### Dataset
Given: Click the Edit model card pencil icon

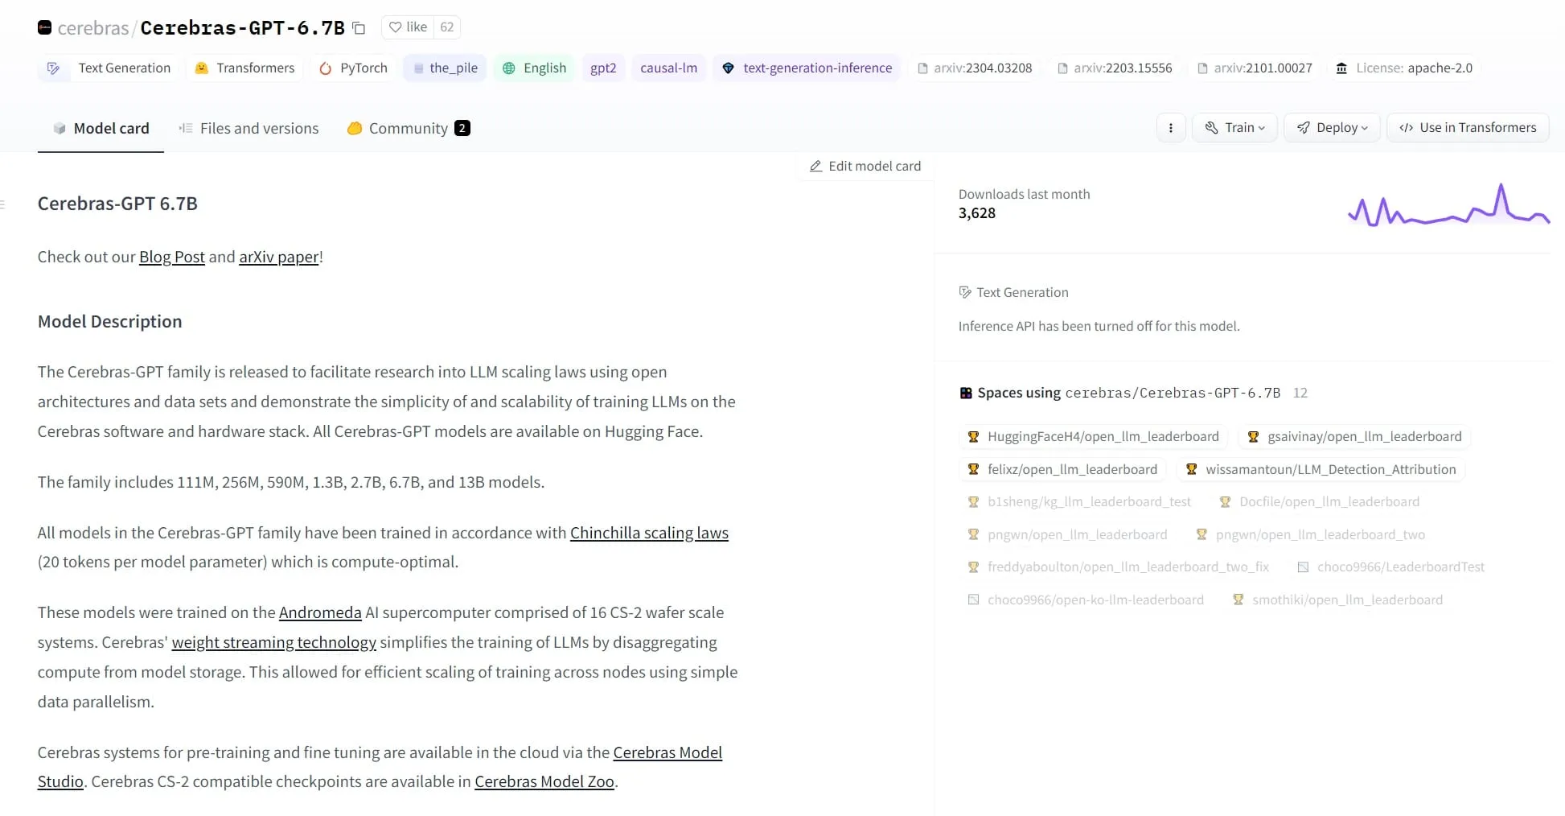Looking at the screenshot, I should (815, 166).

==

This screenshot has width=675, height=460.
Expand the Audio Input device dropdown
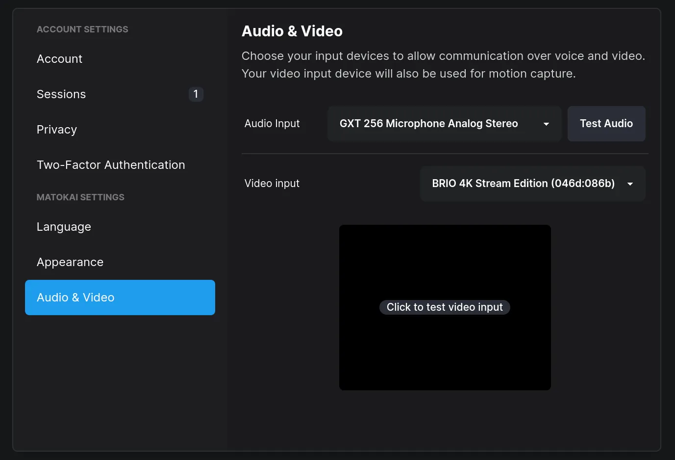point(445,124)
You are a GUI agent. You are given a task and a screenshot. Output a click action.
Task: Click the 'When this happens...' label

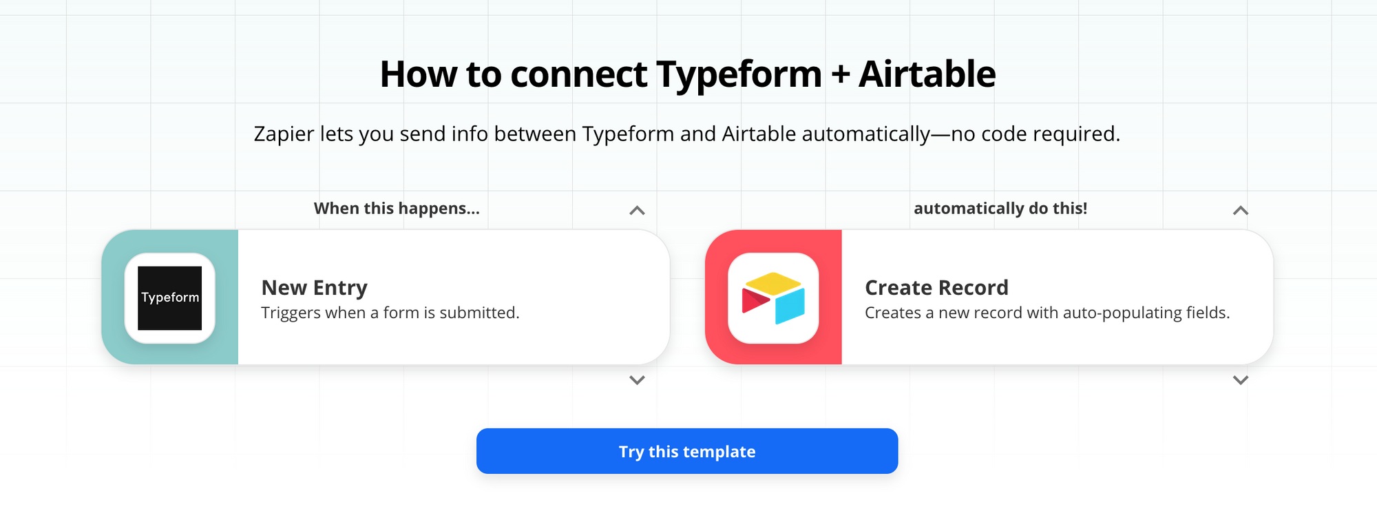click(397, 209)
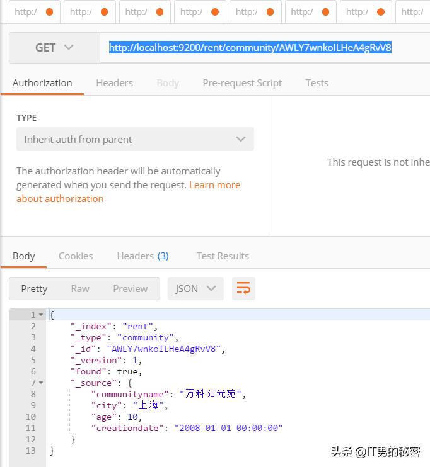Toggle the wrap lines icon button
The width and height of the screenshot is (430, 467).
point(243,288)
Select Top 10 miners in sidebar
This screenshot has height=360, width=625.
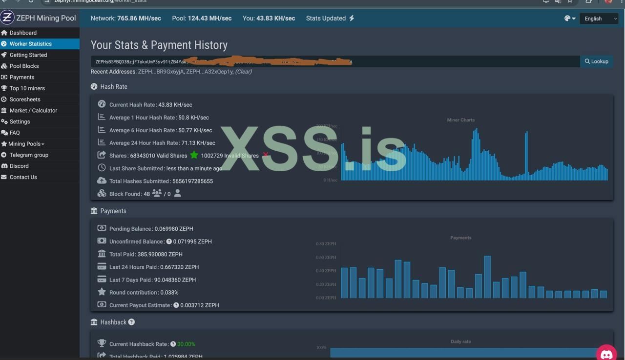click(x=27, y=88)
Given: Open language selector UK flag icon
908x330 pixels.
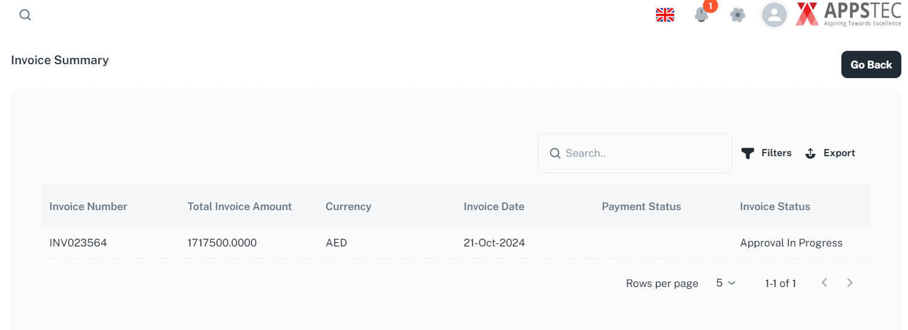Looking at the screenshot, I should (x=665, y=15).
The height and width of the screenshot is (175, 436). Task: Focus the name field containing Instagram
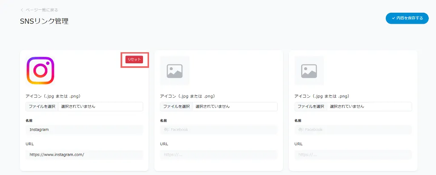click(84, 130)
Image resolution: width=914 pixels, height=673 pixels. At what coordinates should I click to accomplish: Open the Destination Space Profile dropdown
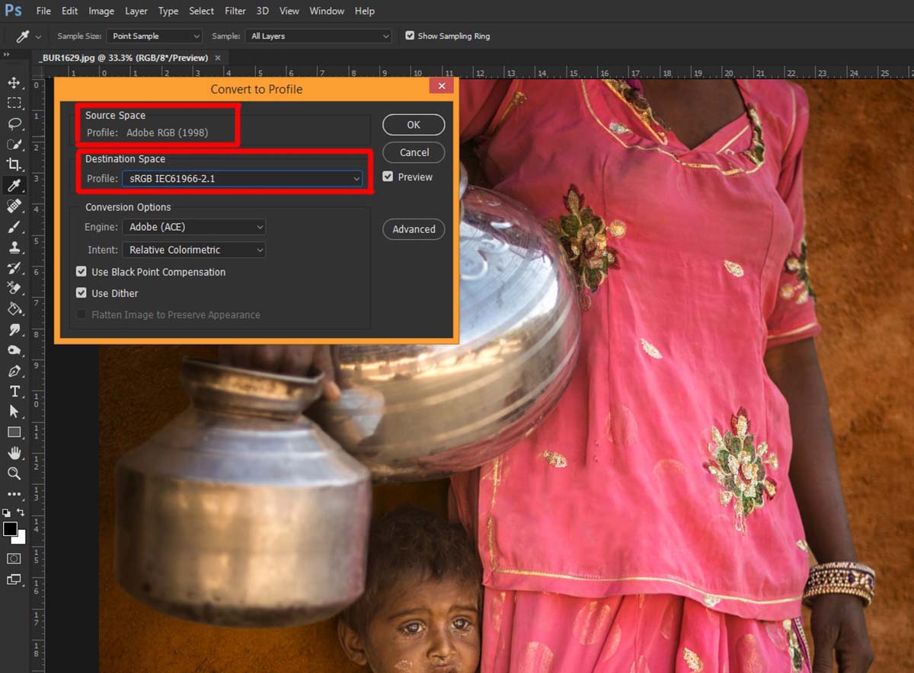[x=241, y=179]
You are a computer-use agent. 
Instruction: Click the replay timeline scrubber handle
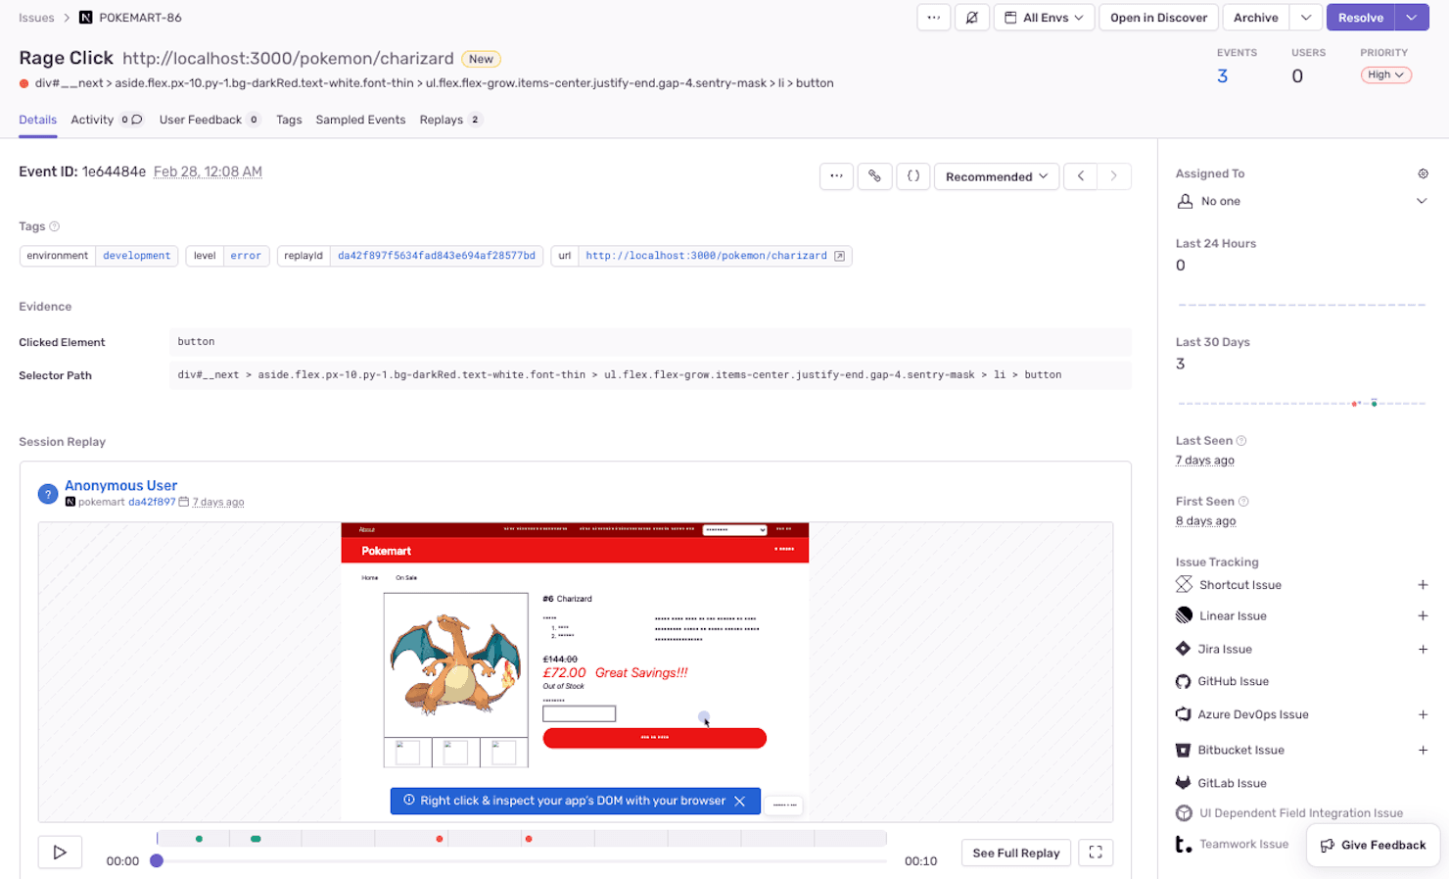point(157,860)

### Your objective
Report how many lines in the data above contain "agent", without any other words.

### Output below
2